Histoire : P'tit Lu
Date de parution : Novembre 2005
Résumé : Alexander Steinberg a été arrêté il y a un mois pour le meurtre de son ex-femme Diana Forward et de ses deux enfants. S’étant filmé en train de commettre ces meurtres, la police l’a rapidement inculpé. Mais un vice de procédure a rendu la vidéo inutilisable au procès, et les inspecteurs Samantha Harris et Joshua Rockwell ont six jours pour réunir des preuves de la culpabilité de Steinberg, sous peine de le voir acquitté.
Commissariat du 14eme district de New York
Vendredi 20 mai
- Ce type n’a absolument pas le profil d’un meurtrier, résuma le jeune inspecteur blond Yoric Travis à son collègue Quentin West en posant lourdement sur son bureau tous les témoignages de la famille et des voisins d’Alexander Steinberg.
Il s’effondra dans son fauteuil tandis que son collègue noir haussait des épaules. Lui et son collègue avaient été mis en urgence sur le dossier pour soutenir leurs collègues Joshua Rockwell et Samantha Harris qui devaient, un mois après le meurtre, trouver des preuves de la culpabilité de l’ex-mari de la victime.

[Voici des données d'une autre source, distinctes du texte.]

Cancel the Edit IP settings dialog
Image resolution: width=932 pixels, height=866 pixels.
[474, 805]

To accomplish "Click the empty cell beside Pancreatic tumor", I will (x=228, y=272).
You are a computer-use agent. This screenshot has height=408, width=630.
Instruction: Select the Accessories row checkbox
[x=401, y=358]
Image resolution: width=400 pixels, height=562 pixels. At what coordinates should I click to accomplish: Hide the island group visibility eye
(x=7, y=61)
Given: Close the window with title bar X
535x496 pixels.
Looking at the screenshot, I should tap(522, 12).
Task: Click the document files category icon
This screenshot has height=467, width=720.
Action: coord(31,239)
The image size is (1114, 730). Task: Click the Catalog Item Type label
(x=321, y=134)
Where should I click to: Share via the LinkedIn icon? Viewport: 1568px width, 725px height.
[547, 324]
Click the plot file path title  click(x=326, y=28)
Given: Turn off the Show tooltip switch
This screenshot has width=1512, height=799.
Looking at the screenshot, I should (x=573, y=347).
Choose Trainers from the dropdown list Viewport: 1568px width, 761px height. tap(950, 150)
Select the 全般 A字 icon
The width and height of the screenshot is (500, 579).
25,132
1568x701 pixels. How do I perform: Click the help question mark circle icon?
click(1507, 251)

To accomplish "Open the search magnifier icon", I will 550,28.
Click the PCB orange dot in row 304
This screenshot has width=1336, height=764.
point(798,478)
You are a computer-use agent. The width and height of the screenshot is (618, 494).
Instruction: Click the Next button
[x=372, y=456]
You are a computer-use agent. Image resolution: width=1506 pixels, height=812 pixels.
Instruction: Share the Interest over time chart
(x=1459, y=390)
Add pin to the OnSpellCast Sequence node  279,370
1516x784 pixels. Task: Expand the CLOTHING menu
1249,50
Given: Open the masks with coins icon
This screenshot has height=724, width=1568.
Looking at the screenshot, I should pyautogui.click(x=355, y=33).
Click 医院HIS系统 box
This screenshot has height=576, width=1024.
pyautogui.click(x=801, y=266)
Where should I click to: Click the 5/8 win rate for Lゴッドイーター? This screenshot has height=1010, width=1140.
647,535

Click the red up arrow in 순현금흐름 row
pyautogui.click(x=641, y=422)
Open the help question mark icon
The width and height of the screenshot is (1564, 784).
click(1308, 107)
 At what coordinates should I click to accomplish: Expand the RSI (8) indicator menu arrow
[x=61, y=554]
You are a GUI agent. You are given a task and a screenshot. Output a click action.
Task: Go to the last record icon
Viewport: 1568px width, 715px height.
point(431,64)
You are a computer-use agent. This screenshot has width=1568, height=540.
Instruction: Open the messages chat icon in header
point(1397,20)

- Il a fait un massacre chez sa femme et il s’est filmé, lui rappela West. Il cachait bien son jeu, c’est tout, et le but c’est de le prouver.
- Et c’est pas avec ces témoignages qu’on y arrivera… Tout ce que j’ai sur Steinberg, c’est qu’il est « bizarre », « froid » ou au mieux « distant » d’après son entourage. Même son ex-copine a pas pu le traiter de monstre ! J’irai rendre visite au patron de Steinberg tout à l’heure.
Les inspecteurs Rockwell et Harris entrèrent dans le commissariat, revenant de leurs perquisitions. La mine était sombre.
- Quelle ambiance ! s’exclama Travis. Laissez-moi deviner : vous avez trouvé le couteau ensanglanté dans l’appart de Steinberg avec ses aveux écrits et signés, c’est ça ? Oh, Harris, ça fait plaisir de te voir ici. T’étais pas censée être en repos ?
- Ta gueule, lui lança-t-elle en ruminant. Chou blanc sur toute la ligne. Quand je pense que j’ai été obligée de laisser tomber mes vacances pour une affaire aussi foireuse…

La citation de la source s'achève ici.